Session 2: Full-Page and Graph-Based OMR
- End-To-End Full-Page Optical Music Recognition of Monophonic Documents via Score Unfolding — Antonio Ríos-Vila and team proposed a full-page recognition pipeline leveraging a score unfolding mechanism for monophonic documents.
- End-to-End Graph Prediction for Optical Music Recognition — Carlos Garrido-Muñoz and collaborators discussed graph-based models, enabling efficient encoding of complex music notation relationships.
- Efficient Approaches for Notation Assembly in Optical Music Recognition — Carlos Penarrubia and co-authors presented techniques for efficiently assembling notations post-recognition, optimizing the final stages of the OMR pipeline.

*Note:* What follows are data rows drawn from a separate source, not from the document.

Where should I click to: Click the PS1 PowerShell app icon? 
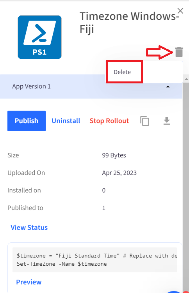tap(39, 37)
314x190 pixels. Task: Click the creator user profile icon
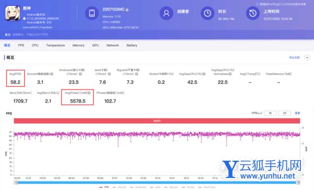tap(166, 13)
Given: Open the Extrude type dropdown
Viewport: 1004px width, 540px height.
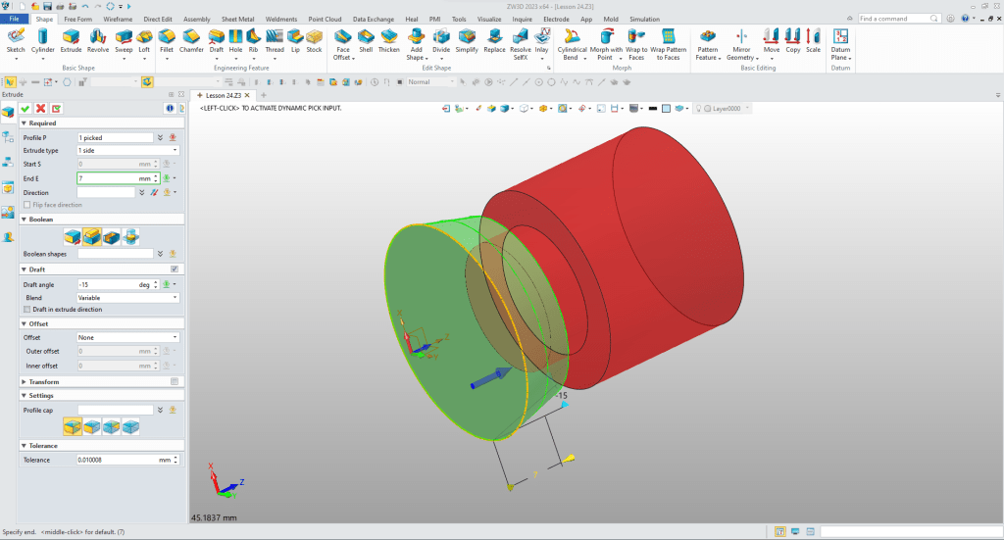Looking at the screenshot, I should point(127,150).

Session 3: Applications and Enhancements
- Computer-Assisted Measure Detection in a Music Score-Following Application — Eran Egozy and Ian Clester focused on integrating measure detection for applications in score-following, emphasizing real-time performance aids.
- Automated Transcription of Electronic Drumkits — Florent Jacquemard and team showcased their work on transcribing electronic drumkit performances, bridging electronic and traditional score representation.
- Improving Handwritten Music Recognition through Language Model Integration — Pau Torras and colleagues demonstrated how language models could enhance recognition accuracy, particularly for handwritten scores.